Work task: Please copy the data below line for line, with no changes.

Saved entries:

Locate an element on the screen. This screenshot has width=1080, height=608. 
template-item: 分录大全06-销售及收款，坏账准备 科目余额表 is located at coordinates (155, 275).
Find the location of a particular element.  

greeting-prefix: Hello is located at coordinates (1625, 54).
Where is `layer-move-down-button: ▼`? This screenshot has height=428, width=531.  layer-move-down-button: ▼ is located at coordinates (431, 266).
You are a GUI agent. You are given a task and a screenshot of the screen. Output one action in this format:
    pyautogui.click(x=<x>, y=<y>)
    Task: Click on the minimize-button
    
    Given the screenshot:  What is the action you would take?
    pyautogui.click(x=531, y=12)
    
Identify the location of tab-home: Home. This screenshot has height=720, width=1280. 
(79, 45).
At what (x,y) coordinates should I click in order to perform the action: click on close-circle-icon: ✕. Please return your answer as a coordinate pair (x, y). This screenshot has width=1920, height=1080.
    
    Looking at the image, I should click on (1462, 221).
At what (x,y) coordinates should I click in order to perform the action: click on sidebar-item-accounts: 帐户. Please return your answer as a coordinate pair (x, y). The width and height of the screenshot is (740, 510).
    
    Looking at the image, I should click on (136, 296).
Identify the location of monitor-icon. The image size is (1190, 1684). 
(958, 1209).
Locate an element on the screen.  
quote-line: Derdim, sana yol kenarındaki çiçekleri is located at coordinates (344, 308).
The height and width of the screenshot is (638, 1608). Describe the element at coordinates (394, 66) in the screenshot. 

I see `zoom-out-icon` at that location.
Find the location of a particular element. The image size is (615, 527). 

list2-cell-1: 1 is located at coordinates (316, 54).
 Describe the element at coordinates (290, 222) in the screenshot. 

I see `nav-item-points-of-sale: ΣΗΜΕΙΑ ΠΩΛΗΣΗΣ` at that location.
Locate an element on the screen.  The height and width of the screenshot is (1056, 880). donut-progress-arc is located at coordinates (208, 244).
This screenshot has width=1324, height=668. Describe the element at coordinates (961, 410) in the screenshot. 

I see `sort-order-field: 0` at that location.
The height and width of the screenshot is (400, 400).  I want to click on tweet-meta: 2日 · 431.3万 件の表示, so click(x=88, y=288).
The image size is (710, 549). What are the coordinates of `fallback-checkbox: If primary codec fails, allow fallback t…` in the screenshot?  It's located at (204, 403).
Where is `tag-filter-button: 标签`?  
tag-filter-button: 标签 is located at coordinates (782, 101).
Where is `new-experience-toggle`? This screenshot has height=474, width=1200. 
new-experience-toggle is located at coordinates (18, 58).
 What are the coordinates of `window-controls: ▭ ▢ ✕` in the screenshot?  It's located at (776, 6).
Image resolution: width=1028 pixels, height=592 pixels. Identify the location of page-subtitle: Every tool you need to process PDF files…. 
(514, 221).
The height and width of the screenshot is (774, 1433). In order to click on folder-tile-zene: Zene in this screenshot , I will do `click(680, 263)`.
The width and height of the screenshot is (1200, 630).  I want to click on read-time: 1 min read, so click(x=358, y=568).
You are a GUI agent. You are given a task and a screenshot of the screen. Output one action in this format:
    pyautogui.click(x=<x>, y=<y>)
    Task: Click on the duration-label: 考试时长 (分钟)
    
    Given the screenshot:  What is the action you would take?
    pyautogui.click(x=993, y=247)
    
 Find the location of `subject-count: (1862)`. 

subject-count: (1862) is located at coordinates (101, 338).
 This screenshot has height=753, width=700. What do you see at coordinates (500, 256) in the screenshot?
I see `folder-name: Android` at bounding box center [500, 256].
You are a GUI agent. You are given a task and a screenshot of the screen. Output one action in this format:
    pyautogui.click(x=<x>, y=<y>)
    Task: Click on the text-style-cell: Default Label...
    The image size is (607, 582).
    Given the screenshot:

Exercise answer:
Locate an element on the screen. This screenshot has width=1080, height=608. 
template-item: 分录大全06-销售及收款，坏账准备 科目余额表 is located at coordinates (155, 275).
Find the location of a particular element.  

greeting-prefix: Hello is located at coordinates (1625, 54).
Where is `layer-move-down-button: ▼`? This screenshot has height=428, width=531.  layer-move-down-button: ▼ is located at coordinates (431, 266).
You are a GUI agent. You are given a task and a screenshot of the screen. Output one action in this format:
    pyautogui.click(x=<x>, y=<y>)
    Task: Click on the minimize-button
    
    Given the screenshot:  What is the action you would take?
    pyautogui.click(x=531, y=12)
    
Identify the location of tab-home: Home. This screenshot has height=720, width=1280. 
(79, 45).
At what (x,y) coordinates should I click in order to perform the action: click on close-circle-icon: ✕. Please return your answer as a coordinate pair (x, y). This screenshot has width=1920, height=1080.
    
    Looking at the image, I should click on (1462, 221).
At what (x,y) coordinates should I click in order to perform the action: click on sidebar-item-accounts: 帐户. Please return your answer as a coordinate pair (x, y). The width and height of the screenshot is (740, 510).
    
    Looking at the image, I should click on (136, 296).
Identify the location of monitor-icon. The image size is (1190, 1684). 
(958, 1209).
Locate an element on the screen.  
quote-line: Derdim, sana yol kenarındaki çiçekleri is located at coordinates (344, 308).
The height and width of the screenshot is (638, 1608). Describe the element at coordinates (394, 66) in the screenshot. 

I see `zoom-out-icon` at that location.
Find the location of a particular element. The image size is (615, 527). 

list2-cell-1: 1 is located at coordinates (316, 54).
 Describe the element at coordinates (290, 222) in the screenshot. 

I see `nav-item-points-of-sale: ΣΗΜΕΙΑ ΠΩΛΗΣΗΣ` at that location.
Locate an element on the screen.  The height and width of the screenshot is (1056, 880). donut-progress-arc is located at coordinates (208, 244).
This screenshot has width=1324, height=668. Describe the element at coordinates (961, 410) in the screenshot. 

I see `sort-order-field: 0` at that location.
The height and width of the screenshot is (400, 400).  I want to click on tweet-meta: 2日 · 431.3万 件の表示, so click(x=88, y=288).
The image size is (710, 549). What are the coordinates of `fallback-checkbox: If primary codec fails, allow fallback t…` in the screenshot?  It's located at (204, 403).
Where is `tag-filter-button: 标签`?  
tag-filter-button: 标签 is located at coordinates (782, 101).
Where is `new-experience-toggle`? This screenshot has height=474, width=1200. 
new-experience-toggle is located at coordinates (18, 58).
 What are the coordinates of `window-controls: ▭ ▢ ✕` in the screenshot?  It's located at (776, 6).
Image resolution: width=1028 pixels, height=592 pixels. Identify the location of page-subtitle: Every tool you need to process PDF files…. 
(514, 221).
The height and width of the screenshot is (774, 1433). In order to click on folder-tile-zene: Zene in this screenshot , I will do `click(680, 263)`.
The width and height of the screenshot is (1200, 630).  I want to click on read-time: 1 min read, so click(x=358, y=568).
You are a GUI agent. You are given a task and a screenshot of the screen. Output one action in this format:
    pyautogui.click(x=<x>, y=<y>)
    Task: Click on the duration-label: 考试时长 (分钟)
    
    Given the screenshot:  What is the action you would take?
    pyautogui.click(x=993, y=247)
    
 Find the location of `subject-count: (1862)`. 

subject-count: (1862) is located at coordinates (101, 338).
 This screenshot has height=753, width=700. What do you see at coordinates (500, 256) in the screenshot?
I see `folder-name: Android` at bounding box center [500, 256].
You are a GUI agent. You are given a task and a screenshot of the screen. Output one action in this format:
    pyautogui.click(x=<x>, y=<y>)
    Task: Click on the text-style-cell: Default Label...
    The image size is (607, 582).
    Given the screenshot:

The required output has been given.